Recognizing that the relationship with Hartley would not be improving and that he would be Atlanta’s coach for the long haul, Mark Hartigan looked elsewhere to continue his NHL career. He would find a place for himself with another relatively new NHL franchise, the Columbus Blue Jackets. It was with Columbus that I would first become familiarized with Hartigan’s play. Signing with the Blue Jackets in July of 2003 Hartigan recalls about the decision, “it was a good opportunity for me and it gave me a chance to prove myself with the organization like many players. After leaving Atlanta I felt that I was on a downhill slide out of the NHL, especially after my run-ins with Bob Hartley and how I was his example boy. I was unsure of how the league looked at me and my skills”.

Hartigan would spend four years with the Columbus Blue Jackets’ organization splitting time between the team and becoming one of the top players in the history of their AHL affiliate at the time, the Syracuse Crunch. He would lead the Crunch in goals for the 2004-05 season, and then would lead them in goals and points the following year. In fact, the 2005-06 season with the Crunch would be particularly noteworthy because not only did Hartigan score 34-goals and 75-points, but he did so in a mere 49-games. Such a solid performance that year was enough to vault him into 33-games with the Blue Jackets that same season.

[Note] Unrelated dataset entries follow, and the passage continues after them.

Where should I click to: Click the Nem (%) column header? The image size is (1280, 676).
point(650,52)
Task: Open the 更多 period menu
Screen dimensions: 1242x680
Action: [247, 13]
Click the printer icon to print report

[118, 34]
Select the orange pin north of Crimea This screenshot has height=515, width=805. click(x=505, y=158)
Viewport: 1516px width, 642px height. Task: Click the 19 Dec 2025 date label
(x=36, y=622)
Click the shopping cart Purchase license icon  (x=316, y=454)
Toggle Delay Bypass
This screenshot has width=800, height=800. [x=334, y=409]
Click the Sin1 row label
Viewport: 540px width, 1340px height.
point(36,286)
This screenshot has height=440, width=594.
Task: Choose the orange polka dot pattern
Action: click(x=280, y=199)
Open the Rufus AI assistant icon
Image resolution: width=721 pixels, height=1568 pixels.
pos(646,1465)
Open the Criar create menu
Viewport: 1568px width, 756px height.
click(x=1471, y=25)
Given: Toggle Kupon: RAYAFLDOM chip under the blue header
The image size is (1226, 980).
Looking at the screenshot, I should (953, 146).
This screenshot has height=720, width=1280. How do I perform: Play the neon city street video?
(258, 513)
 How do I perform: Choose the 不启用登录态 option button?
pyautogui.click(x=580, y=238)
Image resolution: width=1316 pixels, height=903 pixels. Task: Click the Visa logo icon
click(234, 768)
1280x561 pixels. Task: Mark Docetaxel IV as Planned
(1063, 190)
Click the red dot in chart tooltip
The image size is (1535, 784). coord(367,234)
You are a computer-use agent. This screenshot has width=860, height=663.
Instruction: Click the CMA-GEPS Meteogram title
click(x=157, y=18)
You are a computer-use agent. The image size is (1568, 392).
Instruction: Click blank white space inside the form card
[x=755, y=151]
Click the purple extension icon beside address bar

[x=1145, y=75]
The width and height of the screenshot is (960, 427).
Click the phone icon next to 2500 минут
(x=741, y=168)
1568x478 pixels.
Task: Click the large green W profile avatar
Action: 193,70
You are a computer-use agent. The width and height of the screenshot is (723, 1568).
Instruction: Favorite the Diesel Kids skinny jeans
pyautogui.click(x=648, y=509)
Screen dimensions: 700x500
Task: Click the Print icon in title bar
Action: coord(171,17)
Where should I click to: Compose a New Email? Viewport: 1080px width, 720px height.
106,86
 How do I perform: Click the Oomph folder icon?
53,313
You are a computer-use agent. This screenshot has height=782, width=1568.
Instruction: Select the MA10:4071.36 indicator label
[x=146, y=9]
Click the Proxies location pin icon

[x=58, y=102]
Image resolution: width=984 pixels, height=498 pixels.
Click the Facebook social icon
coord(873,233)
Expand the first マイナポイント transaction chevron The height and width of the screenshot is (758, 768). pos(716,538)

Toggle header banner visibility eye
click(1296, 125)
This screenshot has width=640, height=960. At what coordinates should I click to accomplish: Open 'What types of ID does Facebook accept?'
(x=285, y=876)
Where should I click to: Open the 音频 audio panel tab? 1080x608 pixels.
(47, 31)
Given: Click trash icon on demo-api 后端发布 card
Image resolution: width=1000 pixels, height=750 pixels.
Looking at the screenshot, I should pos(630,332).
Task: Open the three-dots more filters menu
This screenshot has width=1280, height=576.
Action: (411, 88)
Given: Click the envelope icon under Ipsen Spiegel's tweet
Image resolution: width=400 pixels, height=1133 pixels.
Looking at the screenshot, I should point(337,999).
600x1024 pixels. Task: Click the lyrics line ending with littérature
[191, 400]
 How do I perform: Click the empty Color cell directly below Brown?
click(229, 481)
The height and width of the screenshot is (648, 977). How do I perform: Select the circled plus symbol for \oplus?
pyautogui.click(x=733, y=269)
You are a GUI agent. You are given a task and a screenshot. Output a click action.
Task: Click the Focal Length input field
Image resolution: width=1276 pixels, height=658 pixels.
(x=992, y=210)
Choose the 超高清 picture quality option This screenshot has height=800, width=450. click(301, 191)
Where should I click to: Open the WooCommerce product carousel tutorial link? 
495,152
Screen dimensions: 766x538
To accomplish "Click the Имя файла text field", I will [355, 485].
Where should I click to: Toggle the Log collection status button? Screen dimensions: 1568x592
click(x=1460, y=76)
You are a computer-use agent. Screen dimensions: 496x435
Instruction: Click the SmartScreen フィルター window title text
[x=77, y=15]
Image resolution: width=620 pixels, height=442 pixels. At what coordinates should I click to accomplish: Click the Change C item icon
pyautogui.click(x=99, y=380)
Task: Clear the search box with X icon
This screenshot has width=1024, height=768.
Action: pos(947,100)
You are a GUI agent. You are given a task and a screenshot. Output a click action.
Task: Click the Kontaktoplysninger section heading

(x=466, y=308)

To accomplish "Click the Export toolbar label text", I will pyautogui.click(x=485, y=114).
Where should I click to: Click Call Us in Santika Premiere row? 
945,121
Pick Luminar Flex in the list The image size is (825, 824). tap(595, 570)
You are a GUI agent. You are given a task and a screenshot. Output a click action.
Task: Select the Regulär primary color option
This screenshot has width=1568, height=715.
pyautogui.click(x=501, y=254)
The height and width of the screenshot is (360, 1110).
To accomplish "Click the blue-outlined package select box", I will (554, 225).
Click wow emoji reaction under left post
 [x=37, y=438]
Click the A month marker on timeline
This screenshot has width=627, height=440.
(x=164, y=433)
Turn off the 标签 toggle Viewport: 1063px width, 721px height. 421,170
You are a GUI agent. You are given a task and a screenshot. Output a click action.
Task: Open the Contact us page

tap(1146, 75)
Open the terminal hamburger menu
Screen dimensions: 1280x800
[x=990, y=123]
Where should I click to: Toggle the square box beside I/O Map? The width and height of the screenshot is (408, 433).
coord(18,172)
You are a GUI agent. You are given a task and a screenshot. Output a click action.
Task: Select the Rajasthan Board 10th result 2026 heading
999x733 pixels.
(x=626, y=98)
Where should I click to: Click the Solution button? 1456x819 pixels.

Putting into perspective his time with Columbus and Syracuse, Hartigan tells me, “I had a great career in Syracuse. I believe that I still hold their team record for most career goals as a Crunch player. It would have been nice to have been a mainstay in Columbus but they had a lot of pressure to win, so young depth players such as myself were not high on their priority list. They believed that they needed young drafted superstars and highly touted free agents to get them into the playoffs, which does make sense but unfortunately it didn’t work. They got stuck with a few big contracts of players who were underperforming, which made it fairly frustrating for a bunch of us in the minors watching what was happening”.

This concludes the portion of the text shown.